Hammer and Hoe: Alabama Communists during the Great Depression
- First edition book cover
- Author: Robin D. G. Kelley
- Language: English
- Subject: Labor history of the United States, Alabama, Communism, anti-racism
- Genre: History
- Publisher: University of North Carolina Press
- Publication date: 1990
- Publication place: United States
- Website: https://uncpress.org/book/9781469625485/hammer-and-hoe/

= Hammer and Hoe =

Book by Robin Kelley

Hammer and Hoe: Alabama Communists during the Great Depression is a 1990 book on U.S. history by Robin D. G. Kelley. It describes labor, racial and social history in Alabama during the Great Depression, focusing on black communist organizing. In particular Hammer and Hoe describes the way black workers brought existing traditions of resistance to racial oppression to their development of what the author claims to be a unique version of Marxism or Communism. The book won several prizes and was republished in a 25th anniversary edition in 2015.

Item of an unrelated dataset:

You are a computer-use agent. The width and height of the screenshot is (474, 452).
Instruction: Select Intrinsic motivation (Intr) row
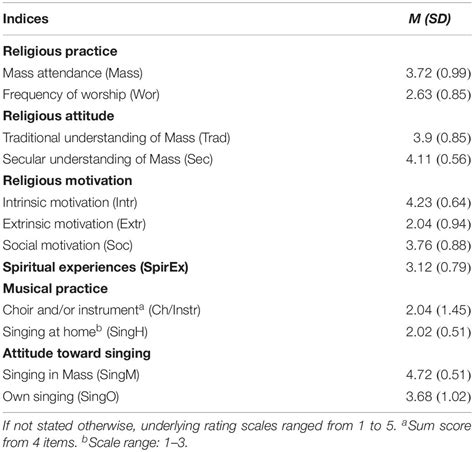[237, 202]
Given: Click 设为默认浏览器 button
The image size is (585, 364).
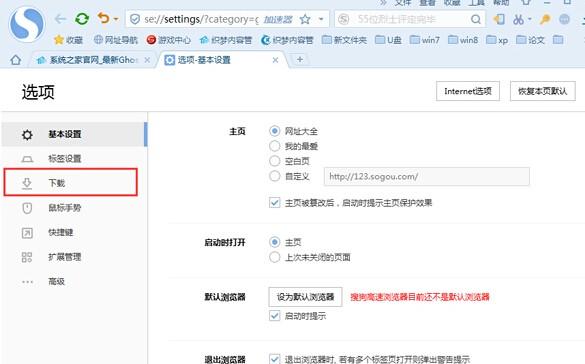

==Development and publication==
Robin D. G. Kelley developed Hammer and Hoe during graduate school in the 1980s in a climate of activism, including the protests against police violence in Liberty City, Florida, Harold Washington's election as mayor of Chicago, and the growing presidential campaign of Jesse Jackson. As a young organizer, Kelley worked to pressure the University of California system to divest from its holdings in South Africa and simultaneously became interested in radical black organizing in the US, specifically the Communist Party in Alabama, which became the topic of his dissertation and then the book.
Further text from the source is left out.